Morgan Stanley ended 2020 with 15,950 advisors—482 higher than 12 months earlier, though the total was bulked by some 200 brokers absorbed from its late 2020 purchase of discount broker E*Trade Financial.
Merrill Lynch, which has stood by a recruiting freeze it implemented in 2017, no longer breaks out its number of branch-based wealth management brokers, which are combined with brokers from Bank of America and its mass affluent Merrill Edge channel.
It also on Friday lost a team generating $2.5 million in annual revenue to Rockefeller Capital Management in Colorado and a senior manager in its private wealth unit, Brett Thelander, who is expected to join Rockefeller after a three-month garden leave.
Apparently ML has become a one-way street.
Great move! This team surely won’t miss pedaling bank products and gaming the householding system for top grid like the rest of the “thundering herd”

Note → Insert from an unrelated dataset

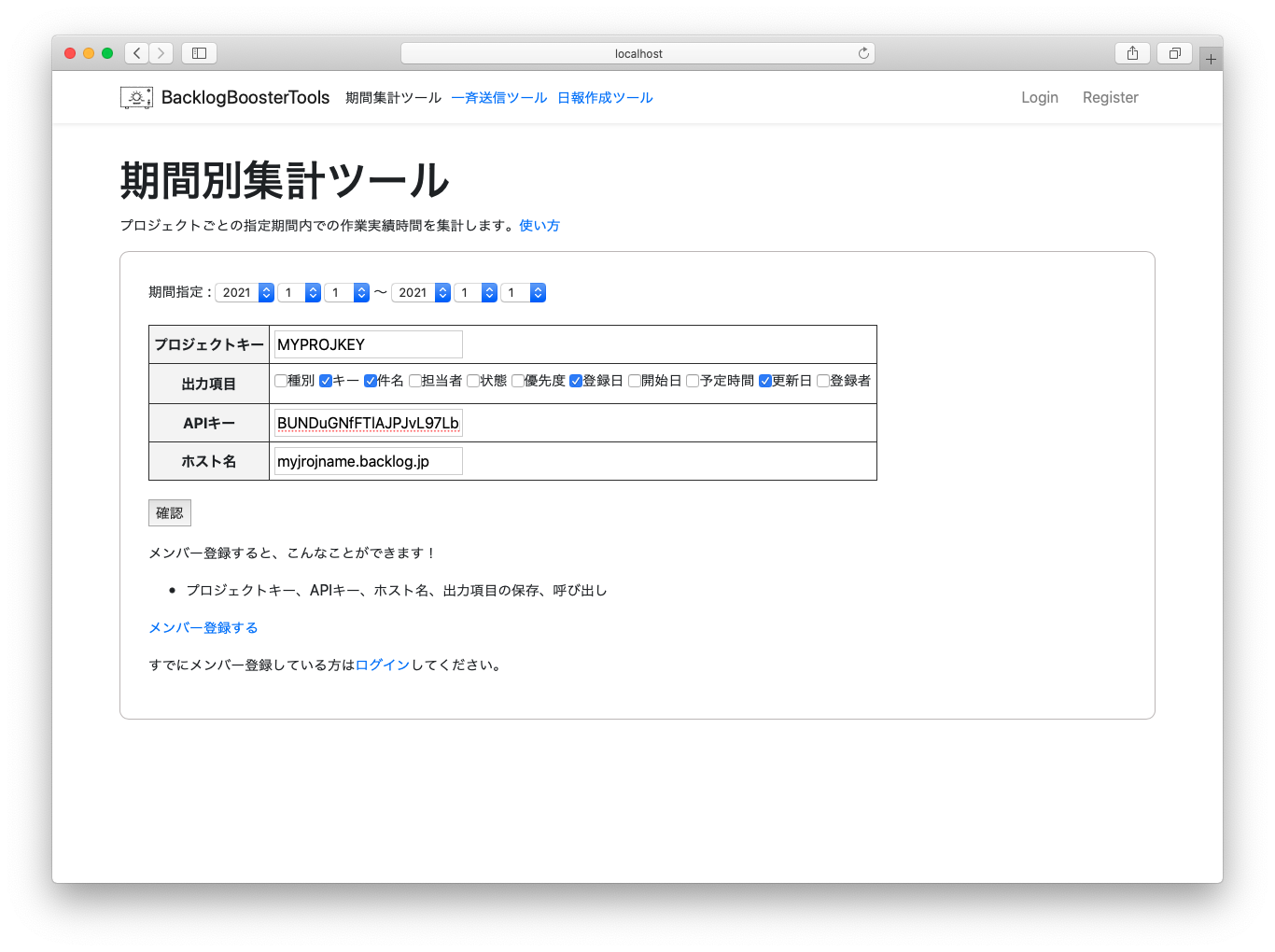Open the 一斉送信ツール nav item
Screen dimensions: 1275x952
tap(498, 98)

“Merrill Lynch, which has stood by a recruiting freeze it implemented in 2017, no longer breaks out its number of branch-based wealth management brokers, which are combined with brokers from Bank of America and its mass affluent Merrill Edge channel.”…kind of says it all about Merrill these days.
A double sunset deal. Maximizing business value for sure. WHO is still at ML?
We will be seeing many more million dollar plus FA’s departing ML within the next few months. RSU’s and Wealth Choice just paid out.
ML is not anywhere close to what it used to be, ML is happy to publicly say that they have 17k FA’s, but everyone knows the number of “real” FA’s is dwindling quickly.
Sieg has produced an environment that has fostered these and upcoming departures, and BofA seems to be ok with all of these quality FA’s walking out the door — I was a multi million producer at ML
Upper management hopes larger producers/teams leave, it’s part of their strategy. Was there for 25+ years, have spoken with multiple great teams that are 100% leaving there, really sad how far ML has fallen from the Launny Steffens days…..
Wheezy and Phyliss are wishing their hubby’s were back at Merrill.
Jumping from the proverbial frying pan into the fire. Independence is the way.
Very true! But 150% of your T-12 upfront and matching deferred comp when you 65+ may be even better
Being able to sell your practice at a higher multiple as an independent (which mostly happens because you actually OWN what you are trying to sell in that case) and only being subject to long-term capital gains instead of ordinary income tax on the proceeds is a superior option for many retirement-bound advisors.